During the pandemic recess, Rep. Marc Catlin of Delta said he was home, watching corn grow. “I live where corn grows,” he said, as do others. “Agriculture is the base, the foundation for most of the communities we represent.”

Democratic Rep. Daneya Esgar of Pueblo said the bill sponsors have heard the concerns of agriculture. “We know we have to protect the lifeblood of Colorado,” she said.

But that change means a change in the bill’s costs, and lawmakers are being asked to vote on a bill for which its fiscal impact is unknown, said Assistant Minority Leader Kevin Van Winkle of Highlands Ranch. He called the bill a “knee jerk reaction” to raise taxes and take more money from Coloradans, even at a time of high unemployment.

Business groups and others continued to advocate for its defeat Thursday. Action 22, which advocates for economic development in southern and southeastern Colorado; and Pro 15, which does the same for northeastern Colorado, both came out against the bill. So did the Rocky Mountain Insurance Association, which warned the changes to insurance could result in higher premiums.

Lyn Elliott of the American Property Casualty Insurers Association of America added that HB 1420 “is an expensive band-aid to cover an overall budget shortfall with no stakeholder process, deeper financial analysis and consideration of the potential cost to employment and investment in the state provided by the long-standing regional home office insurance tax credit.” Elliott also noted Colorado insurance companies “already pay nearly $300 million annually in insurance premium taxes-the third largest tax revenue generator behind income and sales tax."

Democrats, with the votes in hand to pass the bill, spoke little.

Rep. Shannon Bird, a Westminster Democrat, said the tax incentives and breaks “do net a great return...when we have the money, I’m fully in support of having a tax code that incentivizes private behavior for action in the public interest. But right now, we don’t have the money.”

Given that lawmakers have just cut $3.3 billion in general fund from the 2020-21 budget, “we can’t be spending money we don’t have,” Bird said. “Tax credits and tax breaks costs our general fund money." There is something “fundamentally wrong with our tax codes if only our private sector recovers and our state never did.”

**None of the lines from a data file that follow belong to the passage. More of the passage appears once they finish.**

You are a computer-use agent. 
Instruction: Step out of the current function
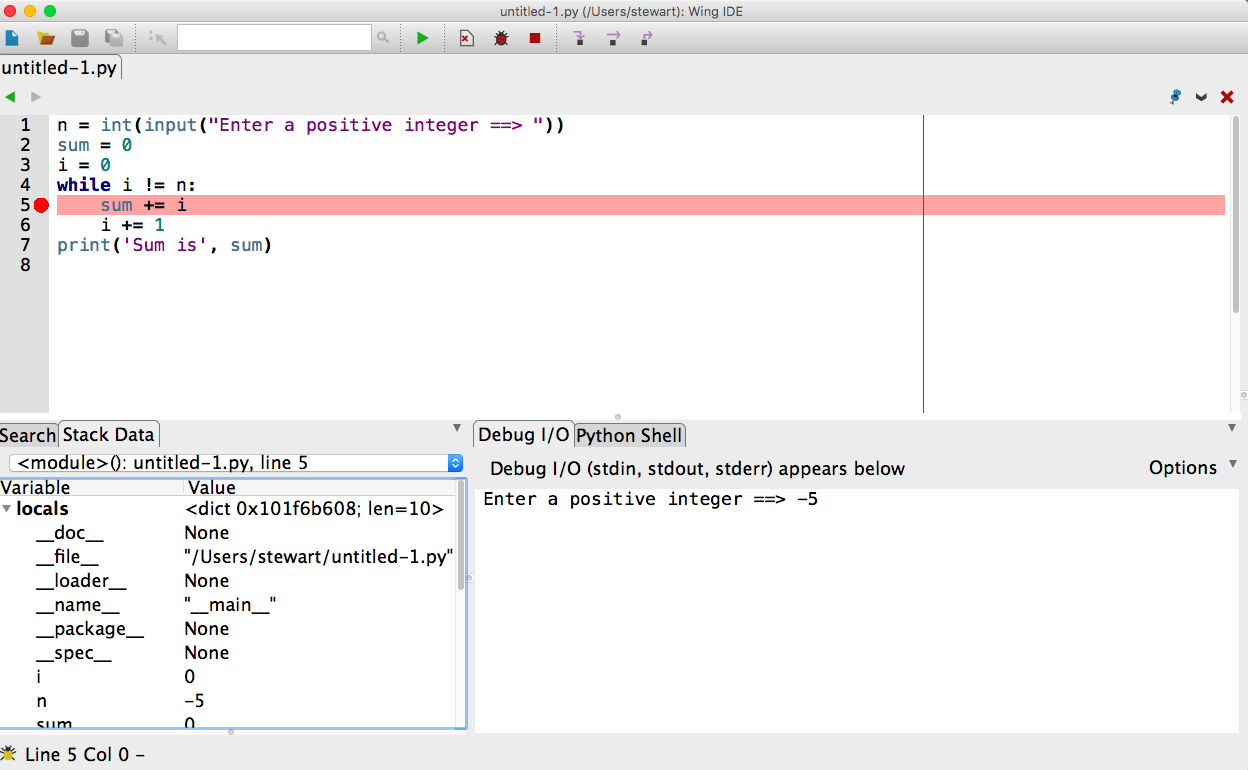tap(646, 37)
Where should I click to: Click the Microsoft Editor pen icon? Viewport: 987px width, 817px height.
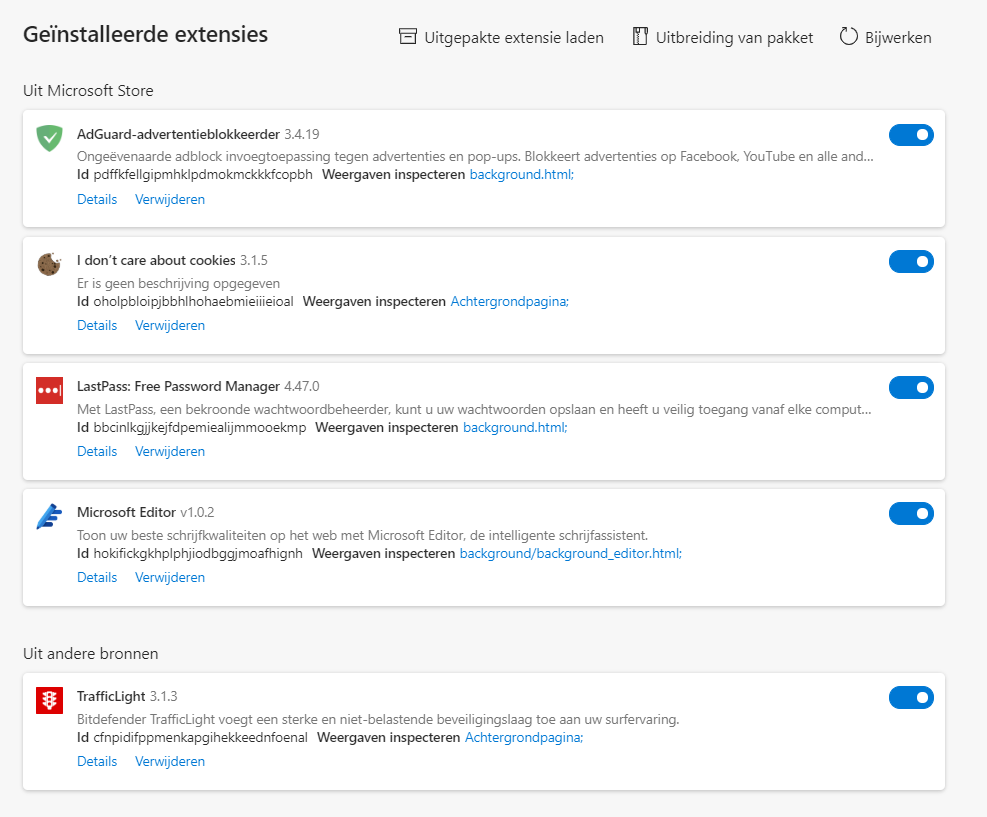(x=49, y=516)
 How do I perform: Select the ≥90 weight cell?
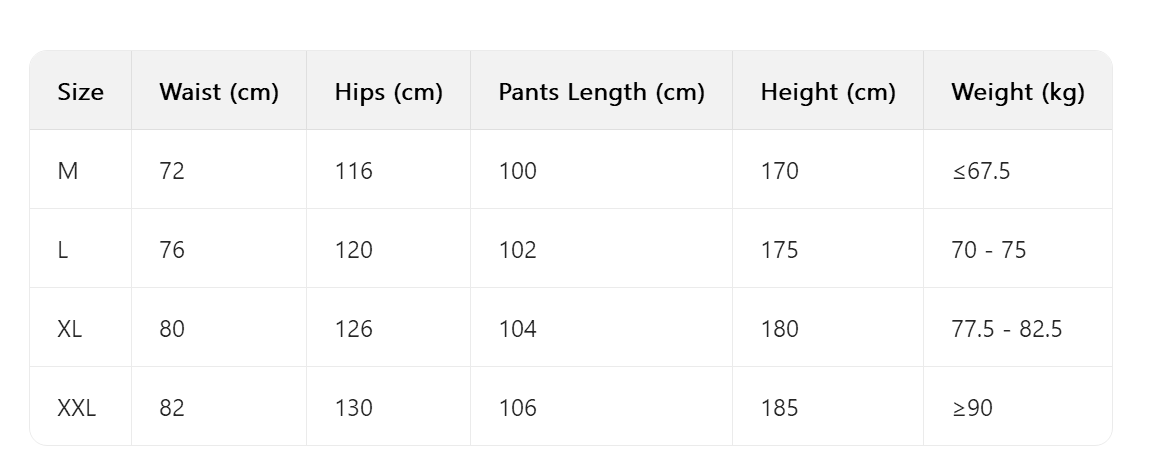[971, 407]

Weissman, whose undergraduate degree is in economics, said he rejects the dichotomy between “a sane tax policy and what’s good for business.”

He pointed out that one provision in the bill only applies if a business earns more than seven times the state’s median income (currently $71,953 for households). Another affects those with more than 362 times the state’s median income, Weissman said.

The time has come for a critical look at the tax code, make it more reasonable and not give short shrift to public education. “Maybe folks can contribute just a little more,” he said. “Small answers are not the answers to big problems.”

Polis said Thursday that negotiations with the bill's sponsors are stalled. In a statement to Colorado Politics, Rep. Matt Gray, a Broomfield Democrat who is one of HB 1420's prime sponsors, that "I look forward to continuing productive conversations with the Governor. These aren’t easy times for anyone, but if we don’t act to protect our schools we’ll see our teachers suffer and a generation of students face a lower quality education because we lacked the courage to do something about it. Automatically adopting the tax ideas from Washington that favor wealthier people is a lower priority to me than our teachers and students."

The 17-page bill was also read at length.